Distinguished Academicians,

I would like to assure you that the country of Slovenia is both proud and pleased to be hosting in its capital of Ljubljana the plenary session of the Academiae Scientiarum et Artium Europaea. We may without any reservation rank this Academy among those post-modern European creations representing the backbone of the network of European institutions, symbols and creative nuclei of the new European home, and which stand in support of this home as it secures its place in the globalising world. We are pleased that there are as many as twenty-seven Slovenian scientists who are members of your worthy institution, and that they are collaborating in the distinguished company of scientists and artists from other European countries, from the USA, Canada, South America, Asia and Australia. This is further proof of the great scientific, artistic and spiritual creativity of Slovenian society, which has centuries of historical experience of the priceless importance of cultural and scientific institutions in preserving and reaffirming national uniqueness, of being open to all others and cooperating creatively in the most demanding human projects. Through this experience and creativity, the Slovenian nation - a historical nation - constituted itself, and despite its small number it survived what were frequently the inclement cross-currents of history. The Slovenian Academy of Sciences and Arts is one of the most faithful witnesses of this experience.

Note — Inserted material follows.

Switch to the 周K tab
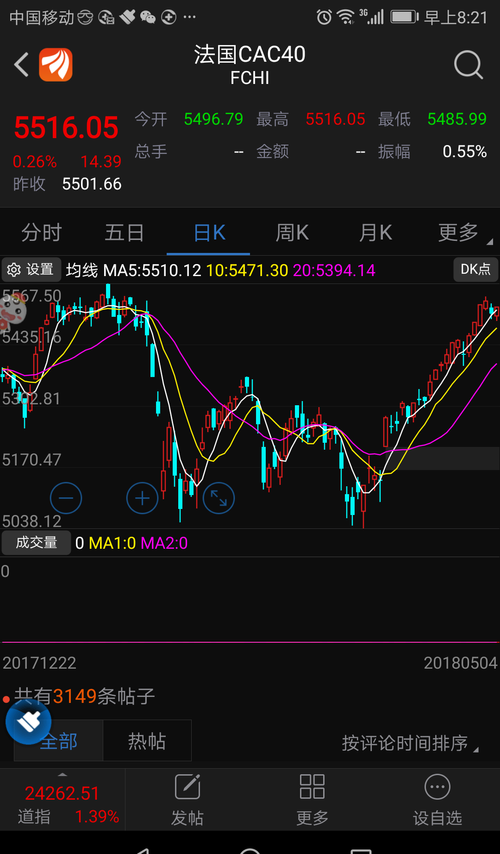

At the plenary session in Ljubljana you will be devoting your attention to one of the fundamental questions for humankind in the post-modern period; that is, the question what is science? I have every reason to believe that in the encounter between differing views and aspects of the substance of this Promethean issue for humankind, you will take into consideration entirely its enormous significance, as well as the pitfalls concealed within it, whenever we disregard the temporal limitation of human reason and the universal validity of ethical values. I believe in particular that the results of your plenary session will provide new and useful stimuli for the most creative and carefully considered pan-European scientific linking, for associating expertise and knowledge, for scientific thought is a cornerstone of the new European value system and in many respects is shaping the European soul. In this light, too, your current work will help in creating the new world civilisation of peace, tolerance, mutual respect and understanding, and in development which will benefit all people in the millennium that awaits us.